At too many experimental laboratories that house dogs, you will see individual dogs who are huddled and trembling at the back of their cages, their heads are held low and their tails are tucked tightly beneath them. These poor souls, visibly traumatized by their situation, are terrified of every person who enters the room and every sound and activity that goes on around them. These animals, clearly unable to cope with the laboratory environment, shouldn't be there.

For Bea is the true story of one such dog, a beagle who escaped from a research facility and, aided by the compassion and patience of her new human companions, healed from the psychological damage inflicted upon her. Written by Kristin Von Kreisler about her beloved dog, the reader follows the painstaking transformation of Bea from mental wreck to grand dame of the house.

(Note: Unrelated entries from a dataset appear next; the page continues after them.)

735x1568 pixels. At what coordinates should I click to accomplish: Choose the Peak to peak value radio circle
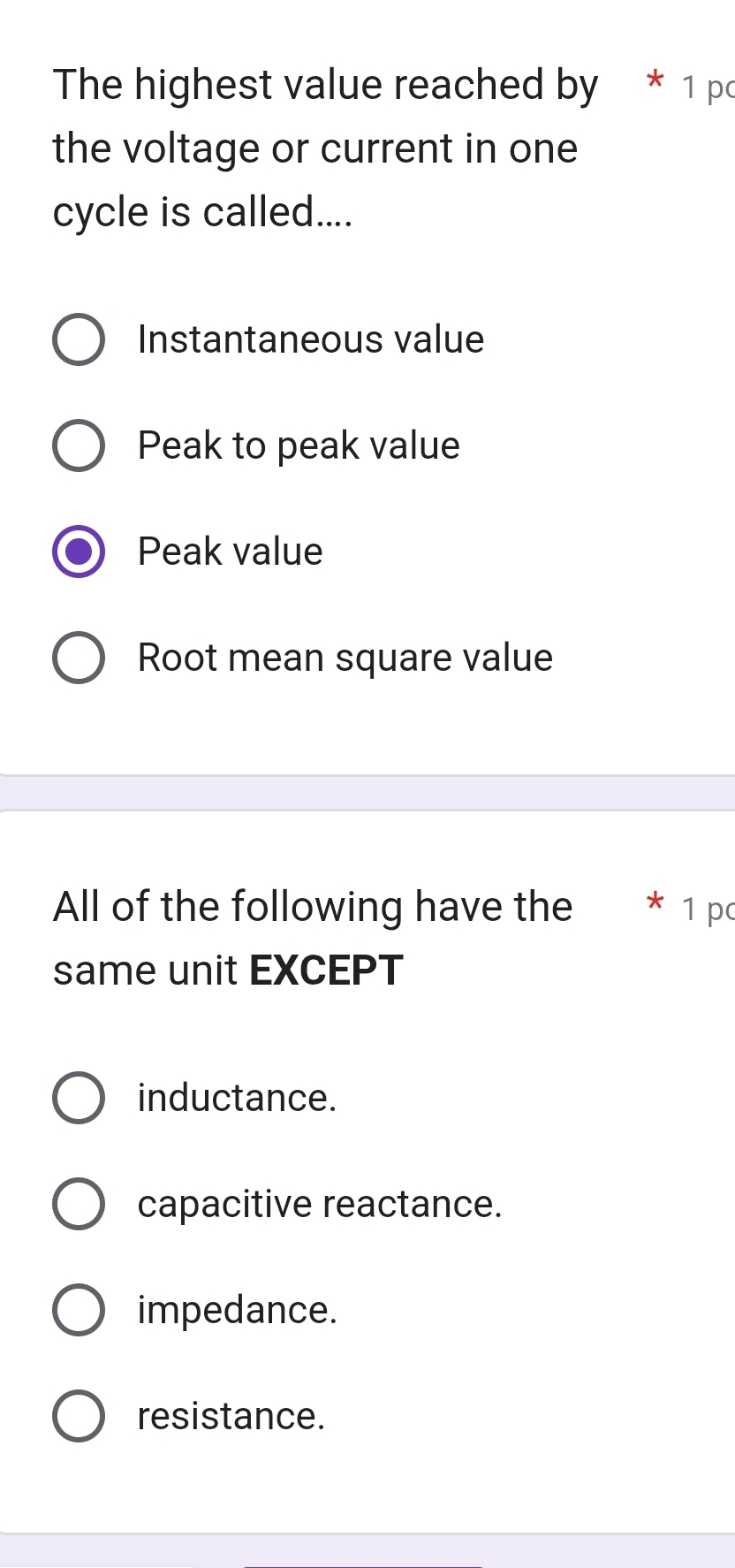click(79, 445)
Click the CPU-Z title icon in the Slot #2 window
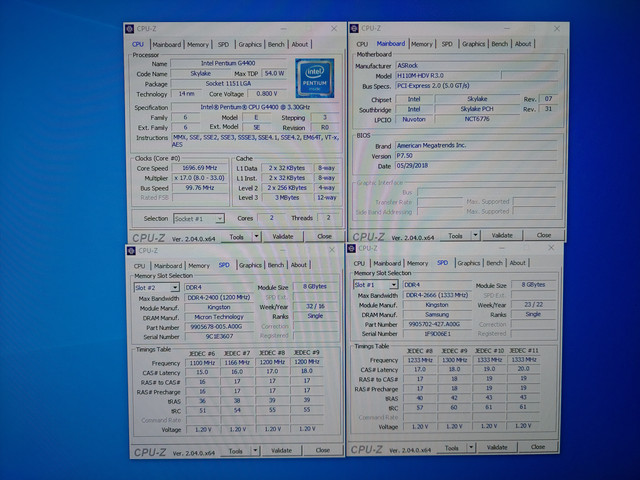The height and width of the screenshot is (480, 640). click(x=131, y=250)
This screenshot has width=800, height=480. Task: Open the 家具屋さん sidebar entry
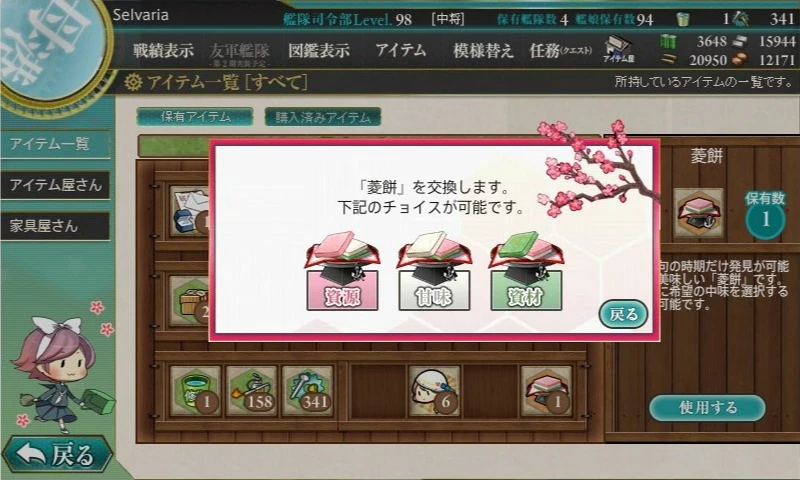pos(55,225)
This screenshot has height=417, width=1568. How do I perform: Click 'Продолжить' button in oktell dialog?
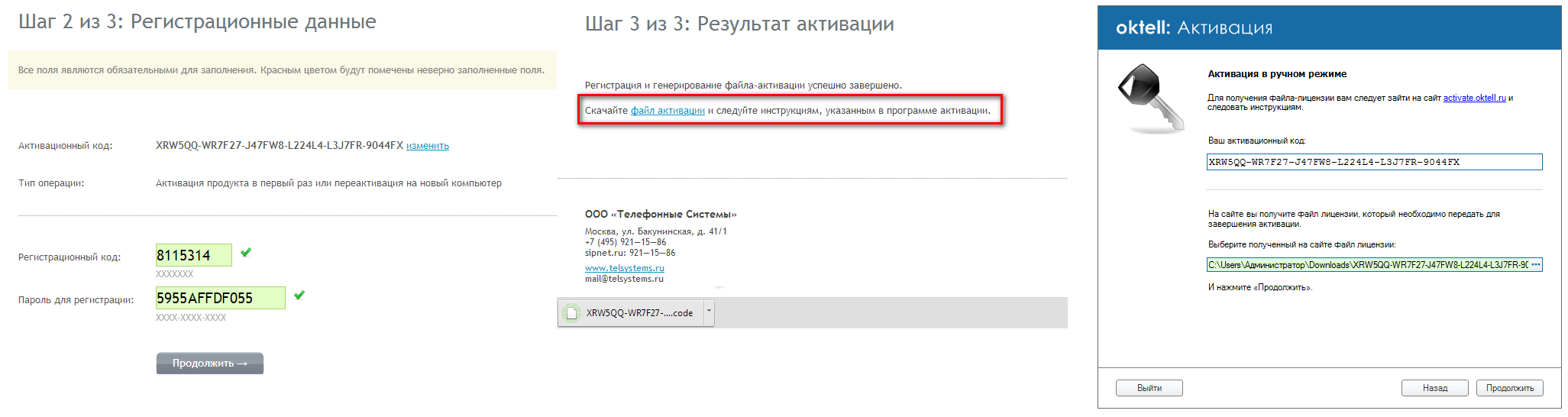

One of my favorite chapters is titled, "The Battle of Bea's Bulge." There are lots of dogs who love to eat to the point that you worry that, given the obsession and the opportunity, they would consume themselves to oblivion. The traumatized Bea was gaunt, but her rescue and healing yielded a figure that was dangerously overweight. To her chagrin, Bea was put on a diet. She rebelled by eating anything in sight, including papers from the trash can, the fuzz from tennis balls, the wicker off her own bed, and finally the padding from under a rug. Following the consumption of the padding and a trip to the veterinarian, a truce was reached in which Bea was given more food and she stopped eating non-food items.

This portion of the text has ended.